We have a very large customers table (32.75m rows, 12GB in size) which has a whole load of invalid data in it and I was tasked to reduce its size. We need to remove customers who have no email address recorded and are over 30 days old, but the query to get that data on the server will grind it to a halt.

So, I selected all of the rows, just the ID, email and dateadded, 1m at a time, into a CSV outfile. Using the CSV engine I ran an “INSERT SELECT FROM” and imported the records which met the criteria above into a MyISAM table. When this was done (took about 6 seconds per 1m row import file) I exported the IDs into another file.

This identified 28.3 million records which needed to be removed, but I needed to do an extra level of checking before deleting: Since I grabbed those IDs, have these customer records become valid? So, the script selected all rows that now had a valid email address and the ones that do were removed from the list to process. Then, any that remained were stripped from the basket and the customer tables and at the end a log was appended to tell me how many rows were deleted, how many per second, and how many valid customers were overlooked.

The process took a few days to complete, on and off, but last night we ran an optimize on the customer table, which took 2h 20min.

Now, my log file suggests that we’ve removed 28,261,695 in 24h 47min and 99.42% of the IDs I gave it were removed. So, we expected the count on the table to be something like 4.5m, however, it’s actually reporting 28,091,795 and 8.3GB still.

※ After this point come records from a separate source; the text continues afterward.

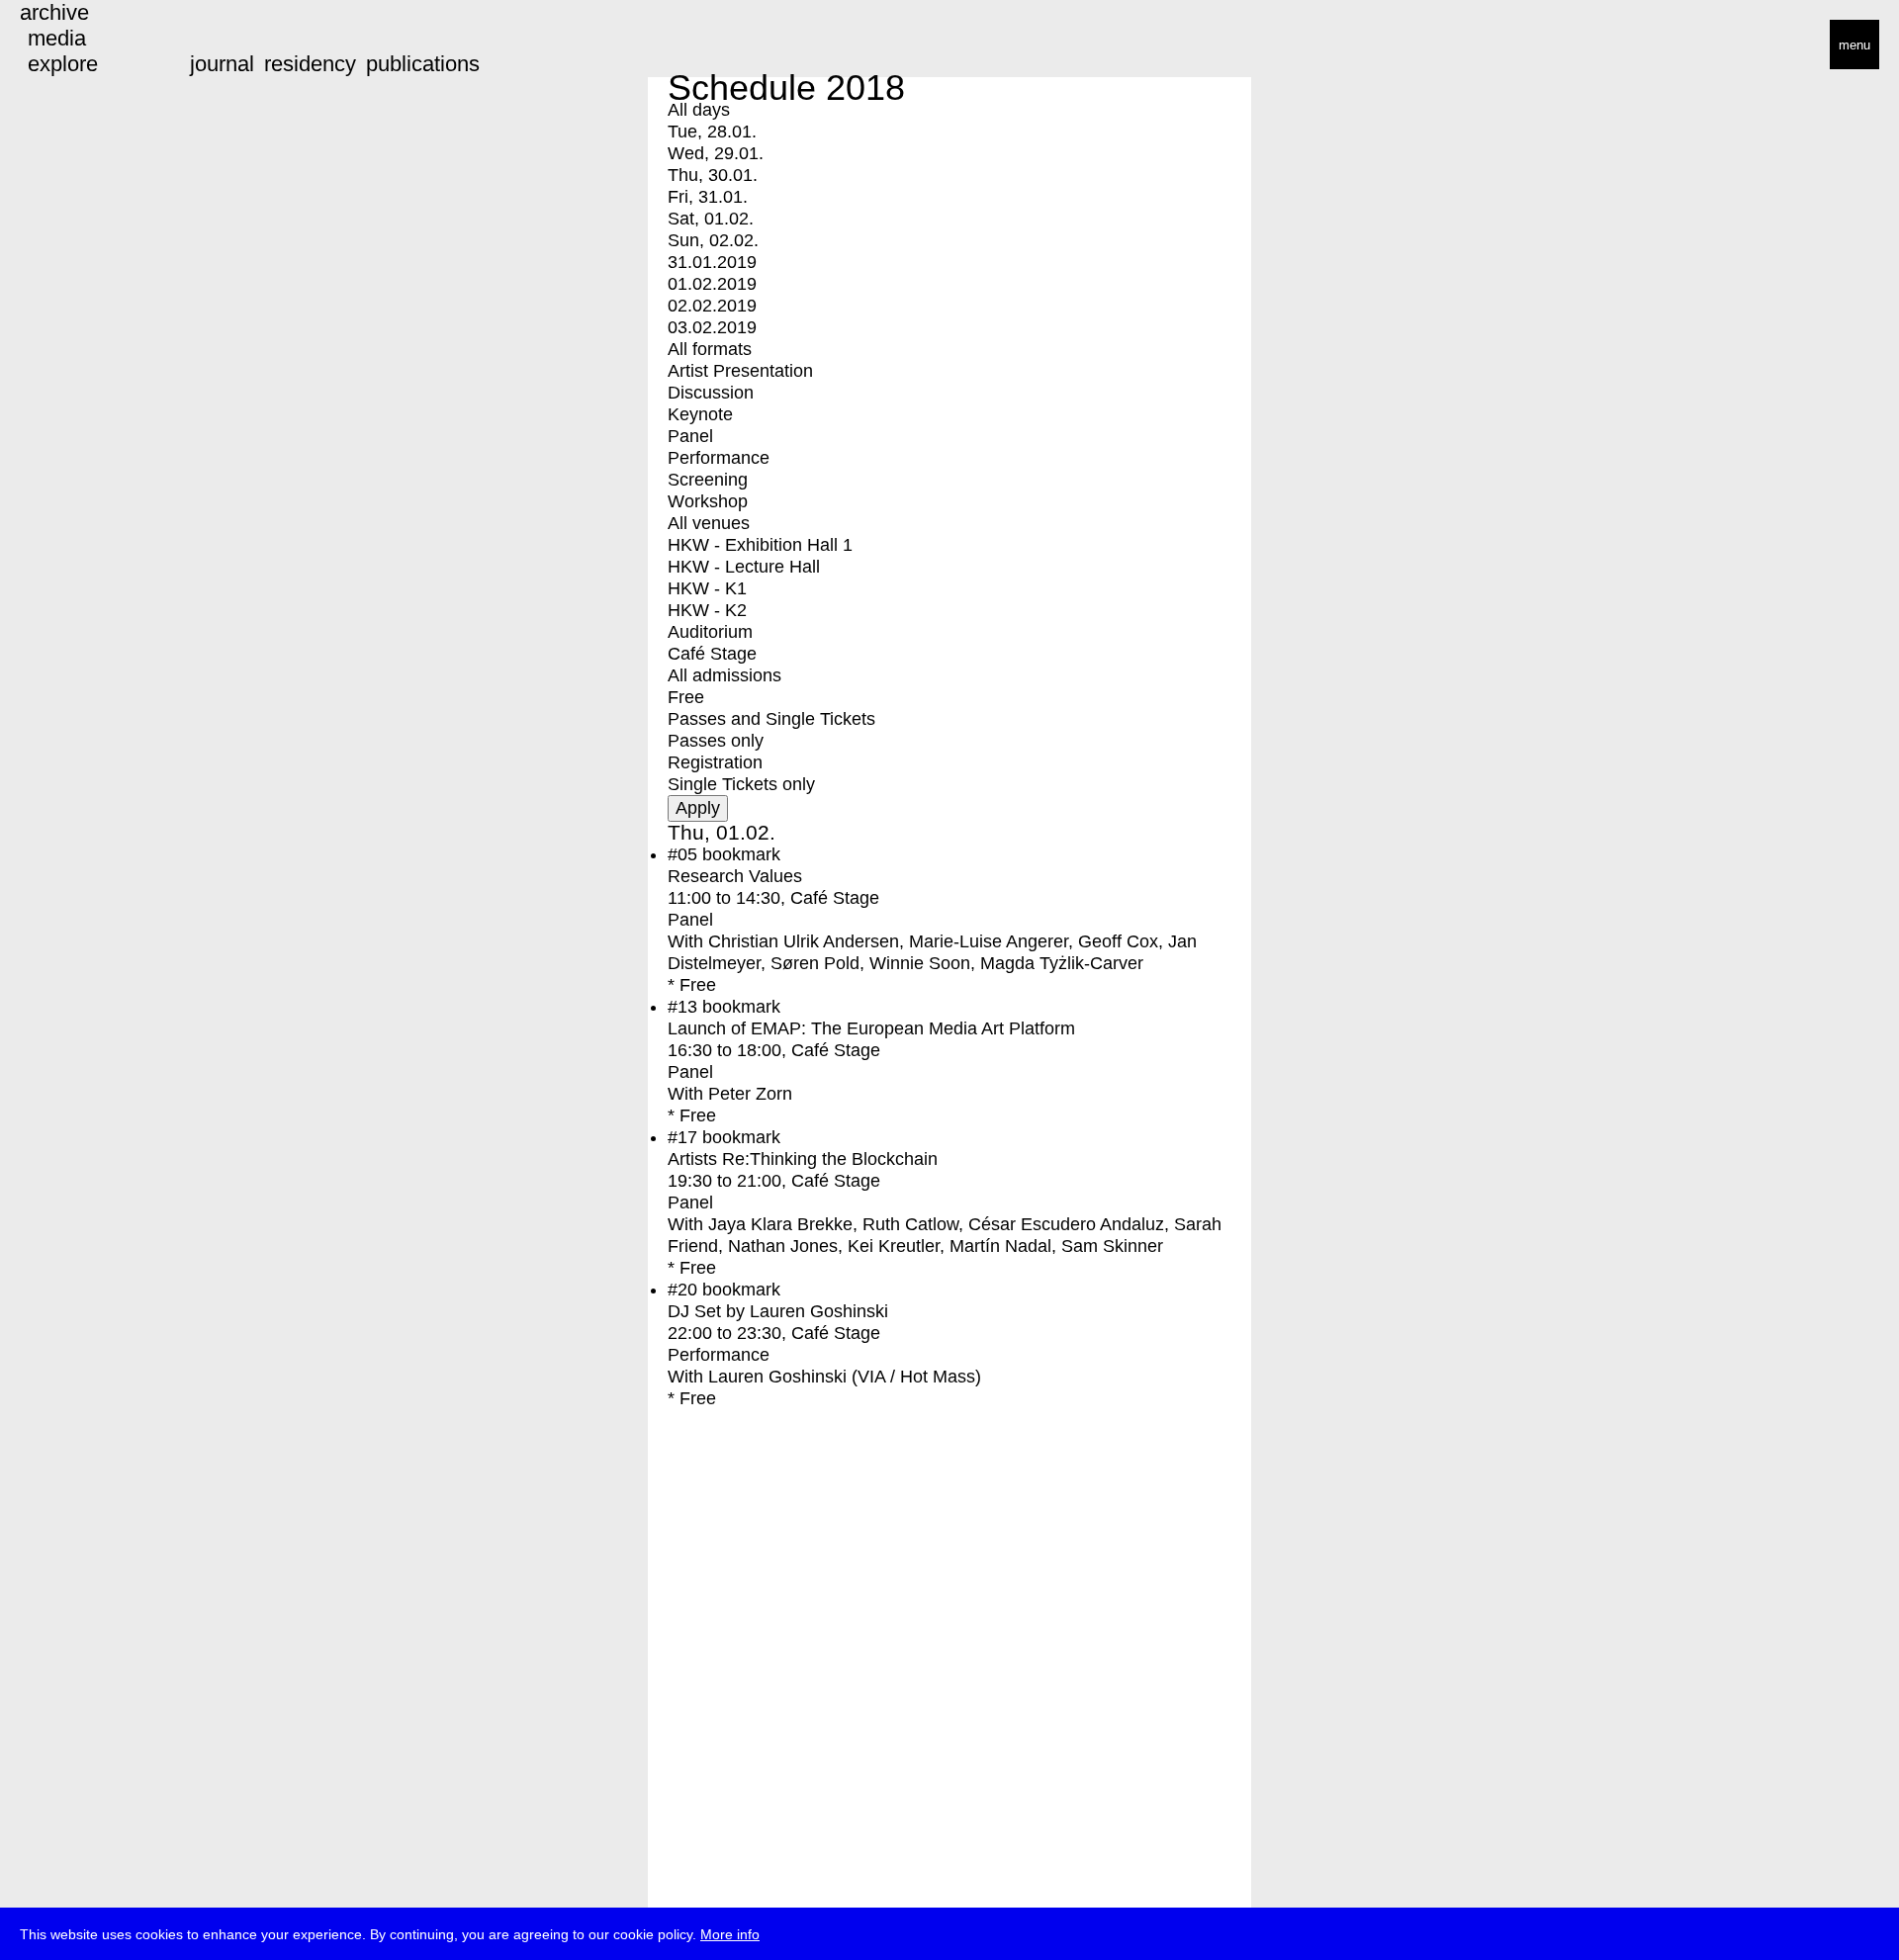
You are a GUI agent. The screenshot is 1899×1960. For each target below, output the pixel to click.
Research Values (735, 876)
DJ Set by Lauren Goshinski (778, 1311)
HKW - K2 (707, 610)
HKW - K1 (707, 588)
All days (699, 110)
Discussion (711, 392)
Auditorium (710, 632)
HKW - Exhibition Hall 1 (760, 545)
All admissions (724, 675)
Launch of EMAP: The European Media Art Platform (871, 1028)
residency (310, 63)
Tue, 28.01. (712, 131)
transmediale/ (77, 46)
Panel (690, 436)
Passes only (716, 741)
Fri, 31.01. (708, 197)
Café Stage (712, 654)
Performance (718, 458)
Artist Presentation (740, 371)
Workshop (708, 501)
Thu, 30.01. (713, 175)
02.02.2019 (712, 305)
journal (222, 63)
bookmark (741, 854)
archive (54, 12)
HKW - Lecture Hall (744, 567)
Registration (715, 762)
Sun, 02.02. (713, 240)
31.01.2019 (712, 262)
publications (423, 63)
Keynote (700, 414)
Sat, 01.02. (711, 218)
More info (730, 1934)
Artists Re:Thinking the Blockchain (803, 1159)
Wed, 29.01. (716, 153)
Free (686, 697)
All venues (709, 523)
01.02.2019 (712, 284)
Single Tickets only (741, 784)
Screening (708, 480)
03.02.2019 (712, 327)
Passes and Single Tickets (771, 719)
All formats (710, 349)
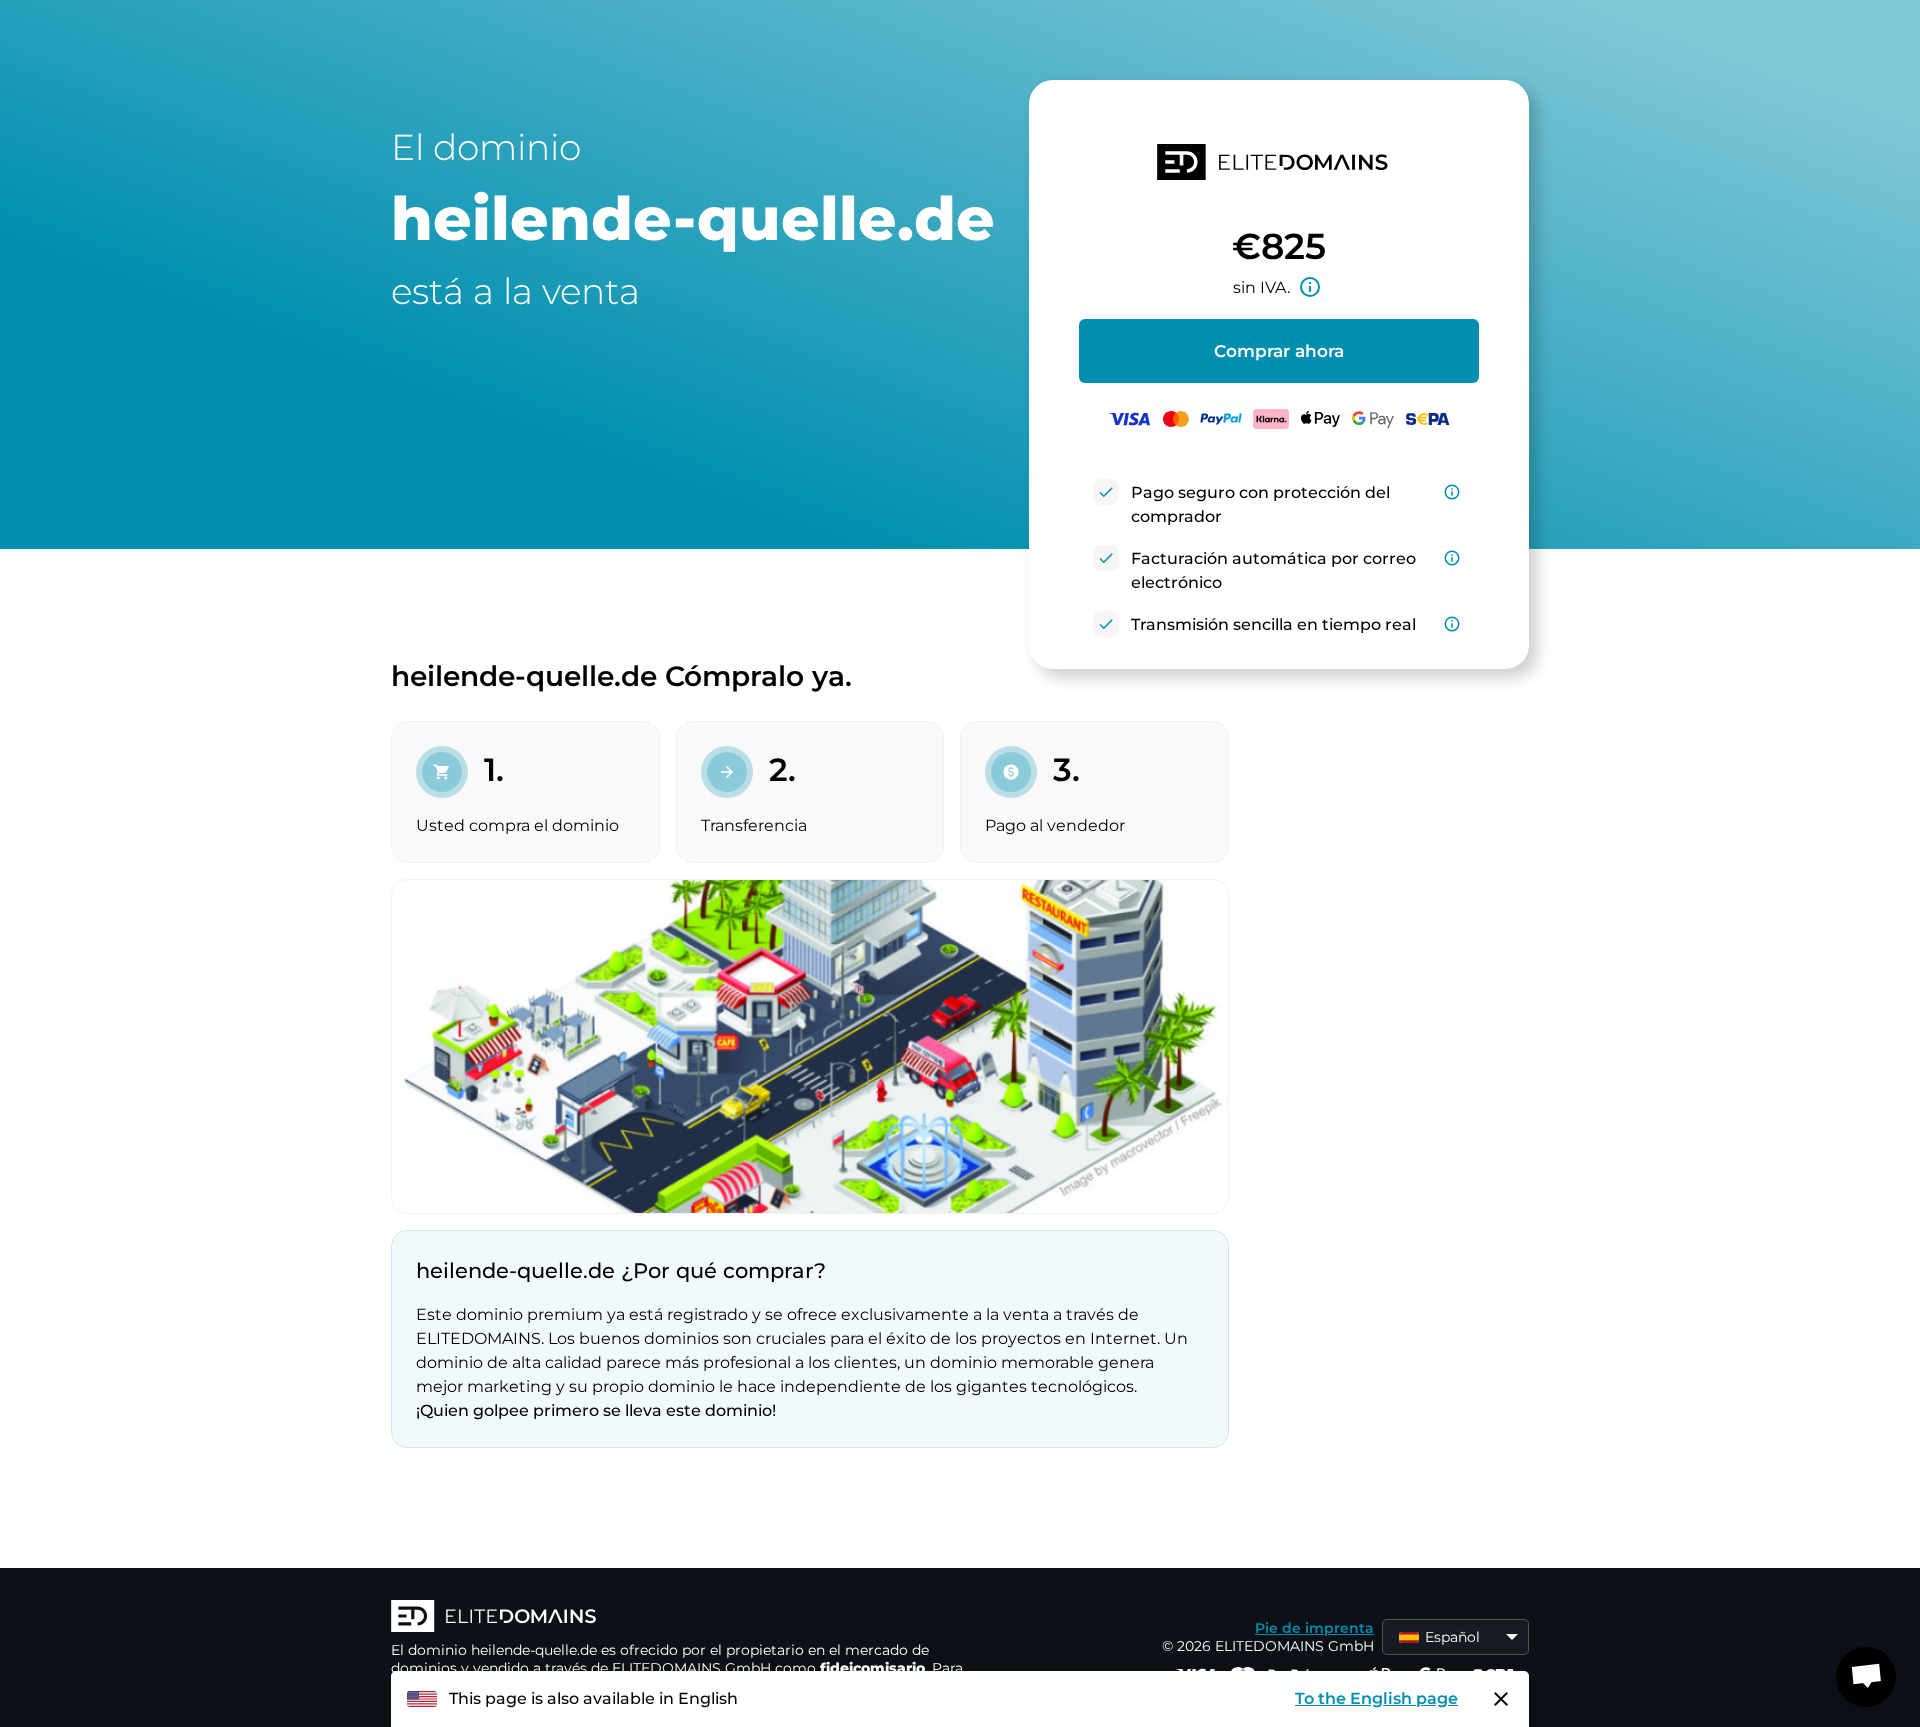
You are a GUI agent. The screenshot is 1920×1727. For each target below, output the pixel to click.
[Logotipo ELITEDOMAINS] (691, 1618)
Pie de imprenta (1314, 1628)
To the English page (1376, 1698)
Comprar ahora (1279, 351)
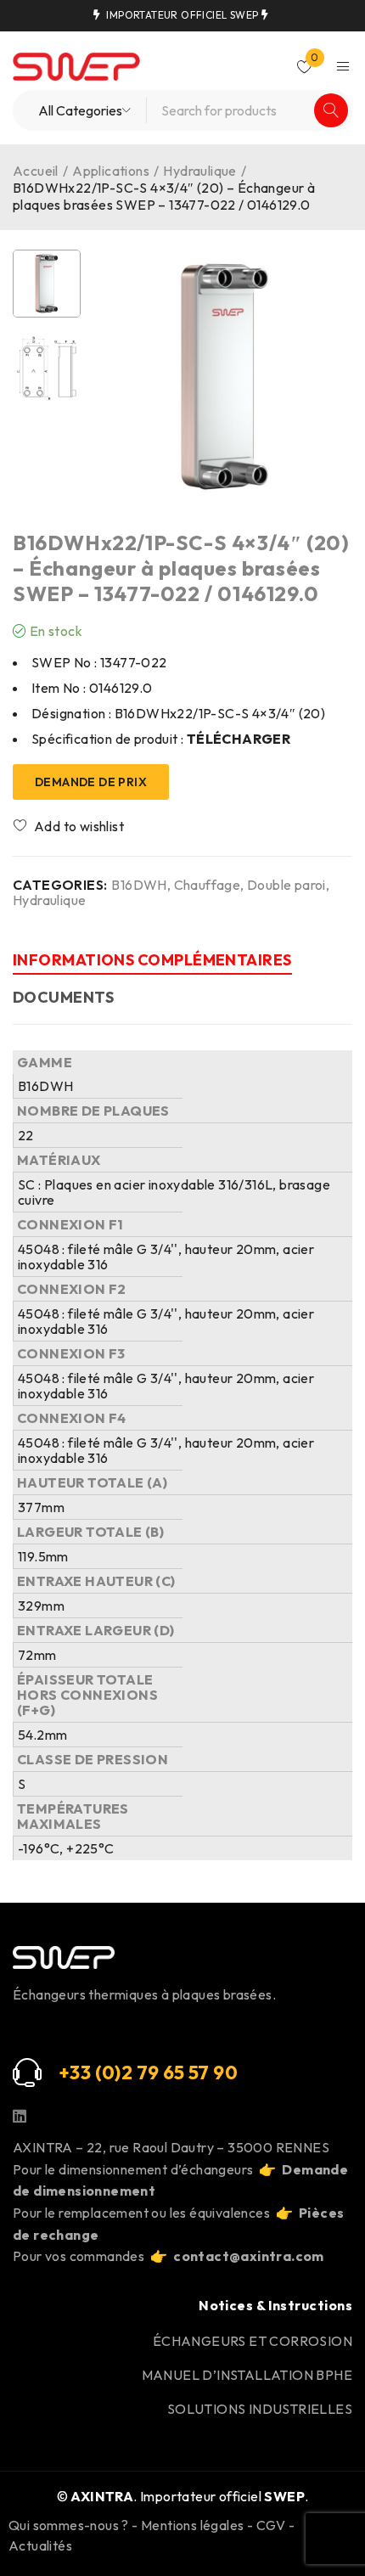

I’m going to get a million rows out again and run it through the same process that I did previously to compare the results, but if anyone could shed any light on what may have happened I would be most grateful.

Cheers

Your log file - what did you use to create it? Your own custom program / script? And how are you checking the size of the data file / number of records?

To be honest I made some assumptions in the log file. It’s done in PHP, and it looks like the assumptions were incorrect. I’ve changed the script to echo the queries and I’ve compared them to the list of values that were used in the query (basically something like “DELETE FROM customers WHERE id IN (1,2,3,4,5…)”. It appears that there was an error in my code’s logic and it broke out of loops too early and only did the first 100 IDs from each 1000, so it only removed about 10% of the IDs that we wanted it to.

What an idiot!

Well, I wouldn’t go that far and use such words, it’s a common mistake but you learned a lesson - always assume you’re wrong :slight_smile:

Also, if you are looking to improve performance of larger tables - I’d suggest ditching MyISAM as storage engine as InnoDB scales better and reading about partitioning in MySQL.

I’m only using MyISAM on my local machine because it’s quicker to import that data. All of our tables on the live servers are InnoDB, but cheers :slight_smile: